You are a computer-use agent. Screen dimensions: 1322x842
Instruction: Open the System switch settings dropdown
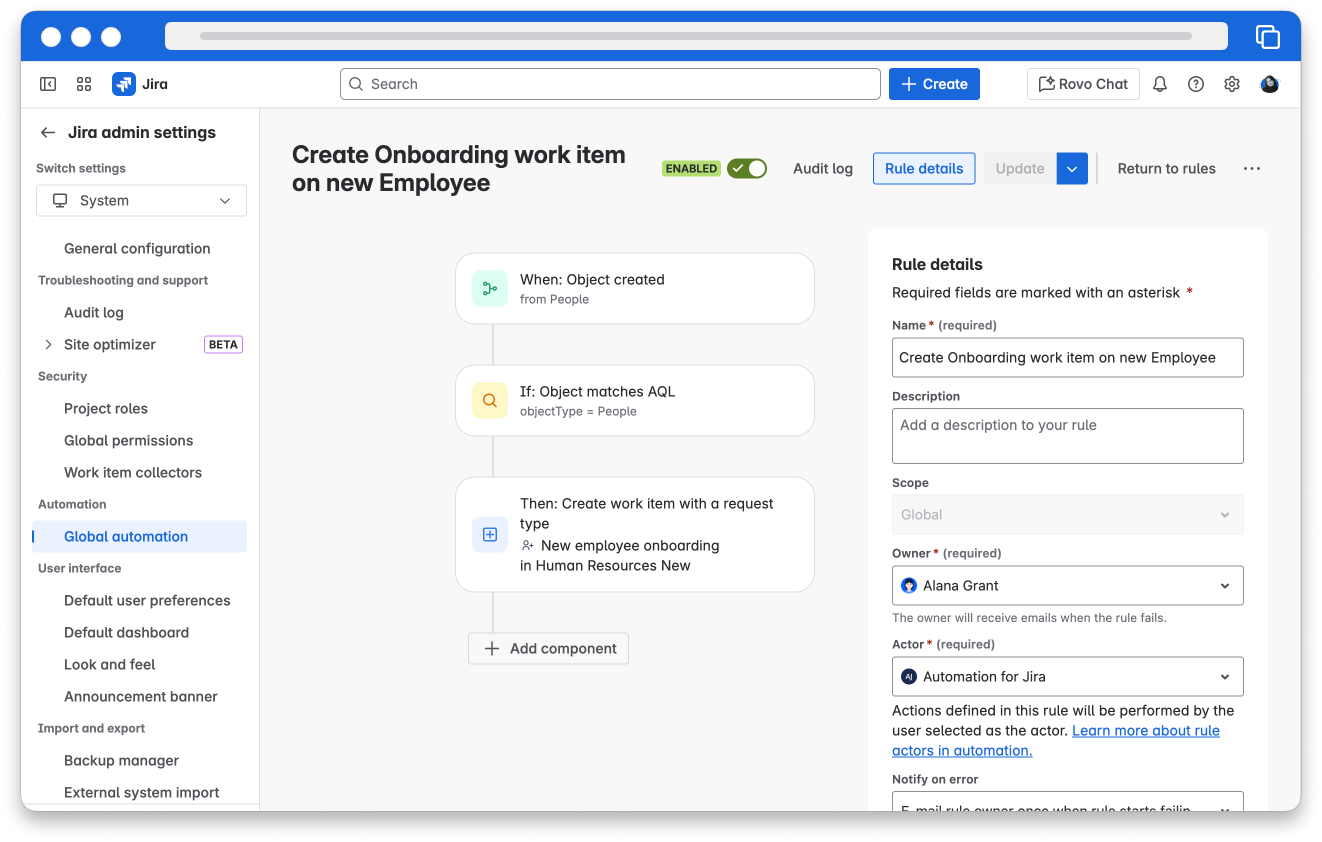(141, 201)
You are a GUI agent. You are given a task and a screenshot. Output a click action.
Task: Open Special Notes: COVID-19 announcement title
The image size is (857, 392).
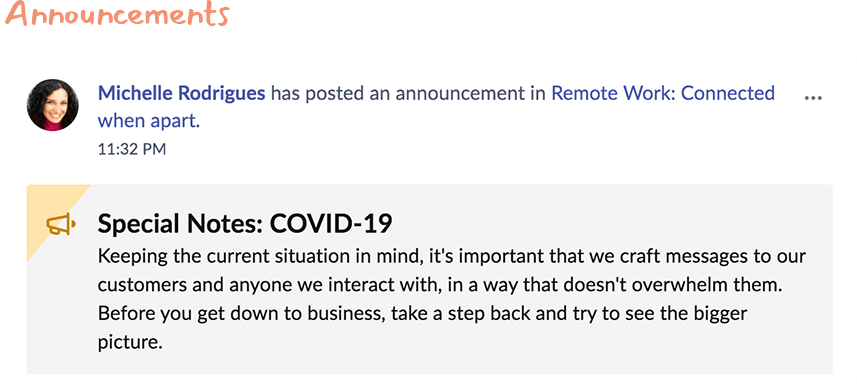245,224
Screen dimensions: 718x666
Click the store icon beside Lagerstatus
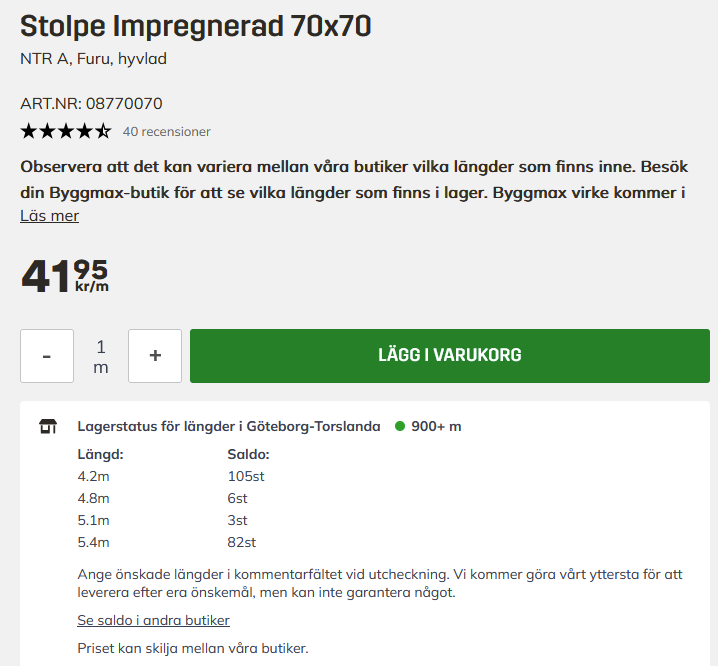click(x=48, y=426)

▶ [Work required]: Render the text of the records above as a JSON list of strings, one string per line and no blank lines. Leave out the pictures.

▶ [Final result]:
[
  "You are a computer-use agent. Screen dimensions: 1322x842",
  "Instruction: Open the System switch settings dropdown",
  "(141, 201)",
  "You are a GUI agent. You are given a task and a screenshot. Output a click action.",
  "Task: Open Special Notes: COVID-19 announcement title",
  "The image size is (857, 392).",
  "245,224",
  "Screen dimensions: 718x666",
  "Click the store icon beside Lagerstatus",
  "click(x=48, y=426)"
]